◆ Task to complete: The stretch from the line with "Privacy Policy (72, 2429)" through the line with "[View previous item] (57, 1584)" in the records below: write it out exactly, and nothing else.

[Dataset records]
########
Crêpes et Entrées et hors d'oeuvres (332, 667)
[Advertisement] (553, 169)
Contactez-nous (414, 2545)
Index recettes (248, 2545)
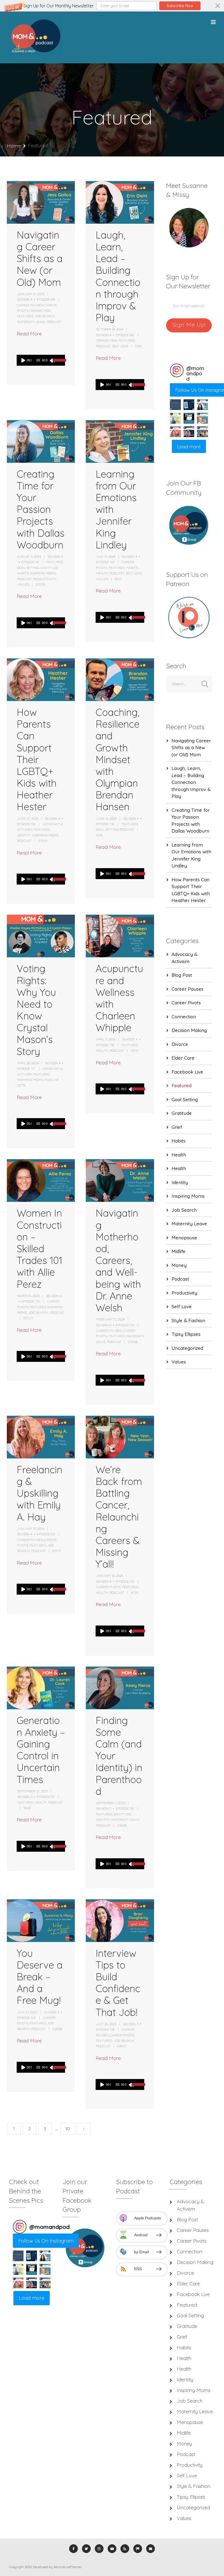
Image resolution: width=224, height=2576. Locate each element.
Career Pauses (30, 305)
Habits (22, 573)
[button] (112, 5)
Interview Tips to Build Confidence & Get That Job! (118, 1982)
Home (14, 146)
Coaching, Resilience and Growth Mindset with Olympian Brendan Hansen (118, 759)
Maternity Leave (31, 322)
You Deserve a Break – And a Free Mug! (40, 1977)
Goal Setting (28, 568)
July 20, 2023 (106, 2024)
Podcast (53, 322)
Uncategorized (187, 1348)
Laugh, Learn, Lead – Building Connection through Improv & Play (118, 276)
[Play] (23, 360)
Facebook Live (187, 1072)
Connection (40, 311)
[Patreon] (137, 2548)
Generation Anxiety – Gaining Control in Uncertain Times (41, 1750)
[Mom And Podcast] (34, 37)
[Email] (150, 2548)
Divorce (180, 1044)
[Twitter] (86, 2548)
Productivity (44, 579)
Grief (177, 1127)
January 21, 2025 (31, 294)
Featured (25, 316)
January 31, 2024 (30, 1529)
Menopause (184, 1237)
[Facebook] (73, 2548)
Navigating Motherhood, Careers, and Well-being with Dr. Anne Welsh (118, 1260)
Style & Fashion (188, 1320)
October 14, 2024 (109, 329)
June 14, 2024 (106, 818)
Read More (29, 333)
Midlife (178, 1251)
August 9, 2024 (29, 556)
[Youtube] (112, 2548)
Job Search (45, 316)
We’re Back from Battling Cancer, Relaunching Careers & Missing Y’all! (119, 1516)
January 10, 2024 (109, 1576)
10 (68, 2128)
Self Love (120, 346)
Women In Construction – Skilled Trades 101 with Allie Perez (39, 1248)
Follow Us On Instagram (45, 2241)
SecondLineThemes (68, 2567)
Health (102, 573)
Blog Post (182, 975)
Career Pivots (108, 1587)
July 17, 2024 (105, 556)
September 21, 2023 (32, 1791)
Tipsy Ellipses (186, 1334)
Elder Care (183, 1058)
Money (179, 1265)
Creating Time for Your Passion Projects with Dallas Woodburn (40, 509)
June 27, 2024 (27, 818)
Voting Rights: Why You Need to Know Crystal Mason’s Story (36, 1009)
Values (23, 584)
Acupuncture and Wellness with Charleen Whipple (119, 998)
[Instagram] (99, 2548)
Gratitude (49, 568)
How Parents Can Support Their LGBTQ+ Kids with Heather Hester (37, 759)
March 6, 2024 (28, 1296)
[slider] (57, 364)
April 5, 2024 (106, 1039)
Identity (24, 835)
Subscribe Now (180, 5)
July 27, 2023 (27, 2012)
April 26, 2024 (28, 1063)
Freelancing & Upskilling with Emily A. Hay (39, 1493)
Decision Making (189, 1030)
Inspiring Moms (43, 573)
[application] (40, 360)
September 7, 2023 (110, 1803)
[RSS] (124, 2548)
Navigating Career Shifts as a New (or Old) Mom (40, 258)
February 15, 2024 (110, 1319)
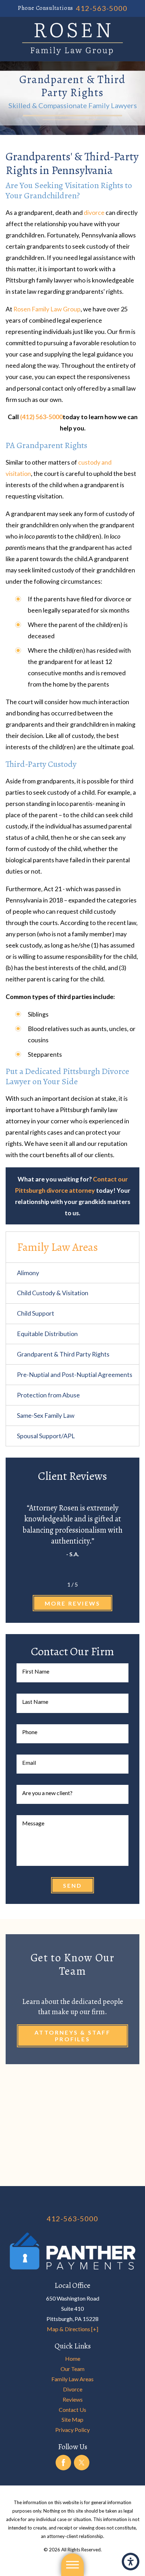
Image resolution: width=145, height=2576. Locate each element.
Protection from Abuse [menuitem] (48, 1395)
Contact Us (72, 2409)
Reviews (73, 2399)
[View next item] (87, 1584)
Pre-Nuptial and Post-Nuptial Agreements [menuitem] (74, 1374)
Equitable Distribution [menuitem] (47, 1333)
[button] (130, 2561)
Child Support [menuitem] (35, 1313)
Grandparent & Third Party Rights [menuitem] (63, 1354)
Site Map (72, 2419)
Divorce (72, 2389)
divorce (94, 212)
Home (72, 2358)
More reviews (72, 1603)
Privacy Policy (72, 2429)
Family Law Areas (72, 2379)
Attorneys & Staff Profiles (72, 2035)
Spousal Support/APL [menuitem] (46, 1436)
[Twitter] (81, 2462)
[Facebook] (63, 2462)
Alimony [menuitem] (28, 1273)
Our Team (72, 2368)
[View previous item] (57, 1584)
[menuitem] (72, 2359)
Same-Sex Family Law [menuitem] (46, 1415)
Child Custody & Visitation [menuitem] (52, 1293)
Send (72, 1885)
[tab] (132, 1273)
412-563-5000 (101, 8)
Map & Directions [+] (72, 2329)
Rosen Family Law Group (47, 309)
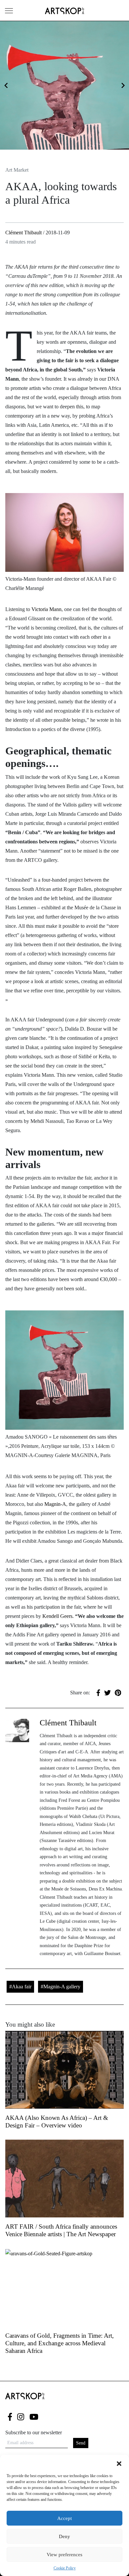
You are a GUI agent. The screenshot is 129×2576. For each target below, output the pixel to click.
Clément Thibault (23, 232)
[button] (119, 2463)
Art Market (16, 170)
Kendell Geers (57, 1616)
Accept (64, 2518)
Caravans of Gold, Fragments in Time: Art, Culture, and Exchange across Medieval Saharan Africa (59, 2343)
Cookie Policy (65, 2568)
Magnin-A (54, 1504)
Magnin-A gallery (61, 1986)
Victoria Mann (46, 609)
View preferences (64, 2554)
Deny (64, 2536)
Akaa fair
########
◆ Written response:
Privacy Policy (72, 2429)
Family Law Areas (72, 2379)
Attorneys & Staff Profiles (72, 2035)
Spousal Support/APL [menuitem] (46, 1436)
[Twitter] (81, 2462)
[Facebook] (63, 2462)
Alimony [menuitem] (28, 1273)
Our Team (72, 2368)
[View previous item] (57, 1584)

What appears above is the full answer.